* Sees 53 Boost U.S. stores by year end
* Cautiously optimistic about unlimited plan prospects
* Says all the unlimited low-hanging fruit not picked yet
* Sprint shares up 2 cents at $5.37 on NYSE
By Sinead Carew
NEW YORK, May 6 (Reuters) - Bracing for increasingly intense competition in the prepaid wireless market, Sprint Nextel Corp’s (S.N) Boost Mobile unit is expanding distribution with 50 new exclusive stores by the end of 2009.
Boost’s launch of a new $50-a-month unlimited service plan in the first quarter produced growth in Sprint’s prepaid customers for the first time in several quarters. These consumers pay for calls in advance without having to commit to a monthly contract.
Because the plan also attracted competing services from rivals such as T-Mobile USA, owned by Deutsche Telekom (DTEGn.DE), and Virgin Mobile USA Inc VM.N, Boost head Matt Carter is looking at ways he can keep winning market share.
“What’s important to us is street visibility,” Carter told Reuters as he outlined the plan to expand the number of Boost-branded stores from three to 53 this year. “We think it’s going to help us quite a lot,” he said in an interview.
On top of existing Boost stores in Los Angeles, Miami and Houston, the company’s retail partners in 10 cities including New York, Philadelphia, Chicago and Atlanta will open stores that only sell the Boost service this quarter. Another 40 stores will be opened by year end, Carter said.
The popularity of services from Boost and rivals MetroPCS Communications Inc PCS.N and Leap Wireless International Inc LEAP.O has been rising in the weak economy.
“You’re seeing the mainstreaming of prepaid.
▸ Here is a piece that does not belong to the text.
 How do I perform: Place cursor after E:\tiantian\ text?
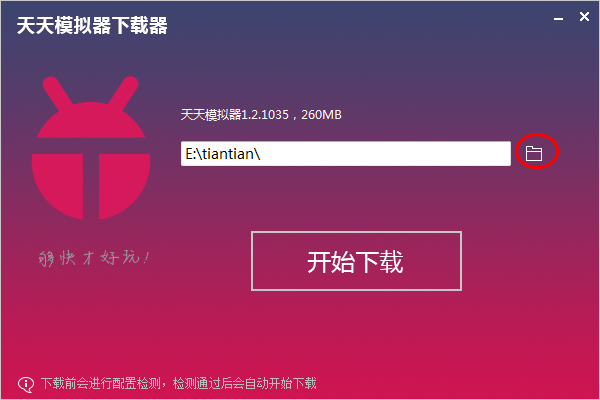point(261,154)

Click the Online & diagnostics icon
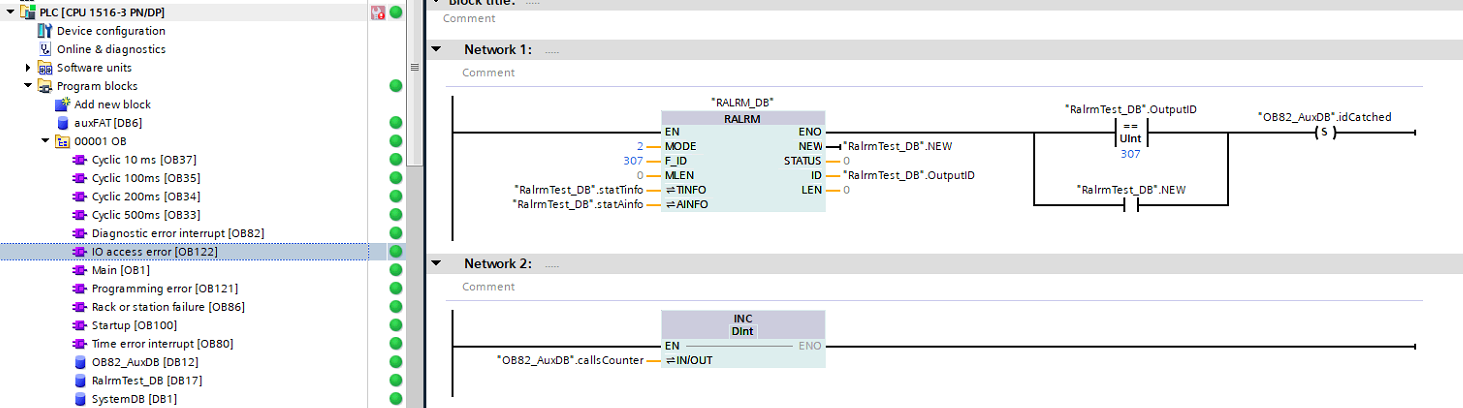click(x=45, y=49)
It’s not just the default option any longer,” said Carter, explaining that consumers only chose prepaid in the past if they were rejected for monthly billing plans because of weak credit ratings.
Now the question is how to keep up the momentum for Carter, whose new plan turned Sprint’s fourth quarter net loss of 314,000 prepaid customers into an addition of 674,000 prepaid customers in the first quarter.
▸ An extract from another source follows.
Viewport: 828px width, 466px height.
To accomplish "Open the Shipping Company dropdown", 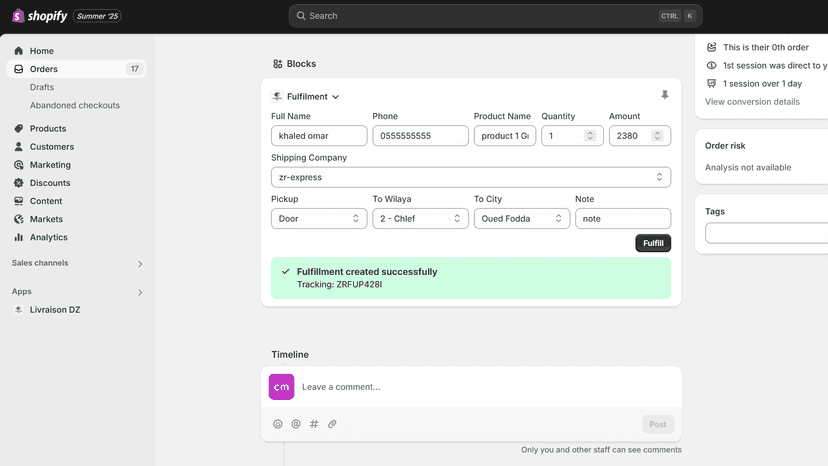I will 471,177.
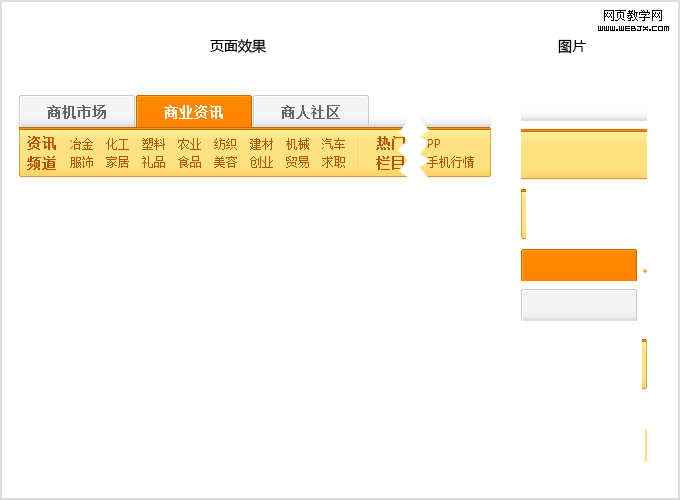The width and height of the screenshot is (680, 500).
Task: Go to the 塑料 channel
Action: pyautogui.click(x=154, y=144)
Even though the executive said he believes Boost has not yet signed up “all the low hanging fruit” of pent-up demand for the new service, he is still “cautiously optimistic” because of concerns about a price war with other prepaid providers.
The two biggest U.S. mobile services Verizon Wireless, owned by Verizon Communications (VZ.N) and Vodafone Group Plc (VOD.L), and AT&T Inc (T.N) have steered clear of competing directly with services like Boost’s so far.
But Virgin Mobile USA has launched a $50-a-month plan and T-Mobile USA, the No. 4 U.S. operator, has experimented with an unlimited plan in markets such as San Francisco and is expected by some analysts to expand the service nationwide.
Carter says he has no plans to cut Boost prices, but he cannot be sure that “irrational competitors” will not hurt growth by offering deep discounts.
“They’re certainly feeling the presence of Boost Mobile,” he said, without referring to a specific rivals. “You don’t know what they’ll do,” he said.